▶ _OBJECTIVE_: Copy the entries below word for word, starting at the line that contains "This screenshot has width=507, height=457." and ending with the last line of the entries.

start

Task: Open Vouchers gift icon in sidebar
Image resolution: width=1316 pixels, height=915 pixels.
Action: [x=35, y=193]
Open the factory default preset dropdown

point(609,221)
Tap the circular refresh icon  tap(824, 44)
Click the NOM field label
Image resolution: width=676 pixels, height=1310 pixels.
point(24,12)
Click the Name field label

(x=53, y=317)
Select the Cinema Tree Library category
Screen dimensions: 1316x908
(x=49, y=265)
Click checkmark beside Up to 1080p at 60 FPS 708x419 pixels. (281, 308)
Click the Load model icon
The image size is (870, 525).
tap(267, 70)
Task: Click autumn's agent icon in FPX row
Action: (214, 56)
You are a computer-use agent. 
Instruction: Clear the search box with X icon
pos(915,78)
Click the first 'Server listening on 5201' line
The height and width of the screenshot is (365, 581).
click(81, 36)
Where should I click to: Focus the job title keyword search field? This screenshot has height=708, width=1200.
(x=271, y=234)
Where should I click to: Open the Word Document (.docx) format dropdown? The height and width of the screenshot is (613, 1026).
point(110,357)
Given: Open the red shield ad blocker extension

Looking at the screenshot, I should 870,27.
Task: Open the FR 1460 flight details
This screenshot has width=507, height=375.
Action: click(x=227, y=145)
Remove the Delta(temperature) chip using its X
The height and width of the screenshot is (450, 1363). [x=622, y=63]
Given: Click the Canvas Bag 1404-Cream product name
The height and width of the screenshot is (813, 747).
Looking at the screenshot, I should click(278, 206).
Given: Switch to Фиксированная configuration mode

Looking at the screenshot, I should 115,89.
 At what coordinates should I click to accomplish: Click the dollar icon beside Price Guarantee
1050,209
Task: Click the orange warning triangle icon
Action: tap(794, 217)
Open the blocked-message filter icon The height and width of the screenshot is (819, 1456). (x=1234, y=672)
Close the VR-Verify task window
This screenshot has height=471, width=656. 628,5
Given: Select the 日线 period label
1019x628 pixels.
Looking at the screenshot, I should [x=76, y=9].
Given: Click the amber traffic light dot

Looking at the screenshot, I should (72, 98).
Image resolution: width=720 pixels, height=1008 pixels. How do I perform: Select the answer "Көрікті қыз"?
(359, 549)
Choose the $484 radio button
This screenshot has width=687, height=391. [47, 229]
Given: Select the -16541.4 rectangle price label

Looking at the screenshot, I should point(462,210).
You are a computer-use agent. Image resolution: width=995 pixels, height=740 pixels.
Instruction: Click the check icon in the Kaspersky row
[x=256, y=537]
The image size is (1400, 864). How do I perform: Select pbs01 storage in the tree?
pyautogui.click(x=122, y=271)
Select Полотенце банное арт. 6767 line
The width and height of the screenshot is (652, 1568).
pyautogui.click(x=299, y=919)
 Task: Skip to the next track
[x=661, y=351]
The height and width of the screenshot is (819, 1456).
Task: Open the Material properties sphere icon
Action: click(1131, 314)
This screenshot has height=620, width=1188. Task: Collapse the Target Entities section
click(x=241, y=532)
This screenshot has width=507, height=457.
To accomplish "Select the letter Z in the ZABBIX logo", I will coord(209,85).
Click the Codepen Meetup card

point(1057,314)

end

▶ _FINAL RESULT_:
This screenshot has width=507, height=457.
To accomplish "Select the letter Z in the ZABBIX logo", I will coord(209,85).
Click the Codepen Meetup card

point(1057,314)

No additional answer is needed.